An interesting thing when he was at the Observer was that they were running his column on page six. They got a cease and desist order from the Post—so Observer publisher Arthur Carter moved it to page five. Johnson then did his column for The Daily News for two years, and then in 1993 he was back at the Post.
His second son, Jack, is now 22 and graduating next month from Tulane with a degree in business. And his daughter is Alessa, now 7, and he and his wife Sessa Von Richthofen, live on the Upper East Side.
Richard Johnson rented with friends in the Springs and Wainscott before he bought a house in Bellport in the early 1990s.

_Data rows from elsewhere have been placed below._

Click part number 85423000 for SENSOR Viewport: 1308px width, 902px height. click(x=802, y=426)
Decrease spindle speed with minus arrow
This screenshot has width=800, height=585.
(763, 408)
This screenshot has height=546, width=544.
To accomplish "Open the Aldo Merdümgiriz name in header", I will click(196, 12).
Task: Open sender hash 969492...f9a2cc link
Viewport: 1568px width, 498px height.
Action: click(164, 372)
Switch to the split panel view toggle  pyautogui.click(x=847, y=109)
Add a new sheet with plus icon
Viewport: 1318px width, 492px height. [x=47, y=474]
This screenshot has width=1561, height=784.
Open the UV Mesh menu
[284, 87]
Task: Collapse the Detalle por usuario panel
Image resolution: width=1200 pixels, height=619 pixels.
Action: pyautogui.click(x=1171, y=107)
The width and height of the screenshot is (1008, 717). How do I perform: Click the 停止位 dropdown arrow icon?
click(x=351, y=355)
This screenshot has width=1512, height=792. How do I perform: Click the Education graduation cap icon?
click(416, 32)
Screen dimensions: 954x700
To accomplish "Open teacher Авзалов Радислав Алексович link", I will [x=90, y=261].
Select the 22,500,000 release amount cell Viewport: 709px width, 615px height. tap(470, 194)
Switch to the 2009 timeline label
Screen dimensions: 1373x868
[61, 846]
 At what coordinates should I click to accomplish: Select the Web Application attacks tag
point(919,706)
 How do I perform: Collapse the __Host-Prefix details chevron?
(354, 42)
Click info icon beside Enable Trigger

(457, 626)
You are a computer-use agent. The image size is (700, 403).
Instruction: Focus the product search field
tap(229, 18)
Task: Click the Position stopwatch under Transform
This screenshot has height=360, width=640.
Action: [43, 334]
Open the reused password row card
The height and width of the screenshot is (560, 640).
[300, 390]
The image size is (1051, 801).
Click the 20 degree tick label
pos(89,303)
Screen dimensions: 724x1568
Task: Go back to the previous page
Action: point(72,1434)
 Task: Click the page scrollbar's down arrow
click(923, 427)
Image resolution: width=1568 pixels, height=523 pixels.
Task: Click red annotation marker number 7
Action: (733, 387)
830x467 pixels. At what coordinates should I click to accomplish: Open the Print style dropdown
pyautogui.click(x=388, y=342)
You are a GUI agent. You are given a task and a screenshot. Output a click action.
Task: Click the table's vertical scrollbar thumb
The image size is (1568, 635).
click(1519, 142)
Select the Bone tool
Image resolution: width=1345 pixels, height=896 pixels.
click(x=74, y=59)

“I like having a place for weekends and the summertime,” he told me.
He loves sailing and for a while owned a 17-foot Lightning and later a 19-foot Flying Scott, which he had docked at the Lobster Inn for several summers.
However, in 2010, the higher-ups in Murdoch’s News Corporation decided to create a newspaper for the iPad called The Daily and asked Johnson to head its Los Angeles bureau.
He lived in Brentwood up in the hills for three years until last year, when the Daily folded because not enough readers are willing to pay for content. He then was able to come back to New York, not to reclaim his post at “Page Six” after his 23 years at that stint, but with his own column which he runs today.
Today, he and his family live in a house in Hampton Bays where he and friends and family hold barbeques, and he has recently taken up golf to go along with his daily bike-riding and tennis. He’s golfed with friends at the Hampton Hills, the Bridge, at Noyac, at Cherry Creek and at Indian Island. The most recent addition to the family is a Beagle mix named Coco.
“Favorite places?” he answered to my question. “We love Scotto’s for their great sausage, we love Rhumba and Cowfish, on the canal.”